During his first in-person session with Trump, Comey recalled the president’s appearance with great attention attention to detail.
“His face appeared slightly orange, with bright white half-moons under his eyes where I assumed he placed small tanning goggles,” Comey wrote, describing Trump as having “expressionless blue eyes” and “impressively coifed, bright blond hair, which upon close inspection looked to be all his.”
Comey wrote that he never saw Trump laugh, which he suggested was a sign of the president’s “deep insecurity, his inability to be vulnerable or to risk himself by appreciating the humor of others, which, on reflection, is really very sad in a leader, and a little scary in a president.”
4. John Kelly calls Trump “dishonorable”
Just minutes after he was fired, Comey said he received “an emotional call” from John Kelly, then the head of Homeland Security and now the White House chief of staff.
During the call, Kelly said he intended to quit in protest because he didn’t want to work for dishonest people, referring specially to Trump.
Comey wrote: “I urged Kelly not to do that, arguing that the country needed principled people around this president.
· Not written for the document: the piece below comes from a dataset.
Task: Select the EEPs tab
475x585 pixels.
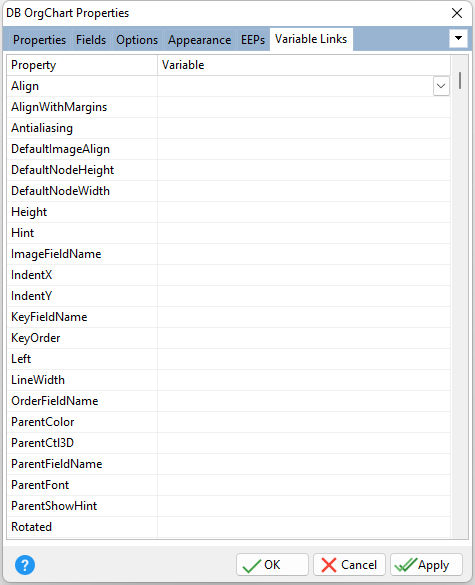Action: pos(253,40)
Especially this president.”
5. Comey’s handling of the Clinton probe
In describing in controversial decision to publicly disclose the bureau was re-opening the Clinton investigation just 11 days before the election, Comey said he believed Clinton was going to win because of her favorable polls.
Comey wrote that he often questions whether that assumption influenced his decision to reveal the information.
“It is entirely possible that, because I was making decisions in an environment where Hillary Clinton was sure to be the next president, my concern about making her an illegitimate president by concealing the restarted investigation bore greater weight than it would have if the election appeared closer or if Donald Trump were ahead in all polls. But I don’t know.”
Comey, who told the Senate Judiciary Committee in May 2017 that he felt “mildly nauseous” at the prospect that the disclosure changed the outcome of the election, wrote that he hopes “very much that what we did — what I did — wasn’t a deciding factor in the election.”
About a week after the testimony, Trump fired Comey, prompting Deputy Attorney General Rod Rosenstein to appoint special counsel Robert Mueller.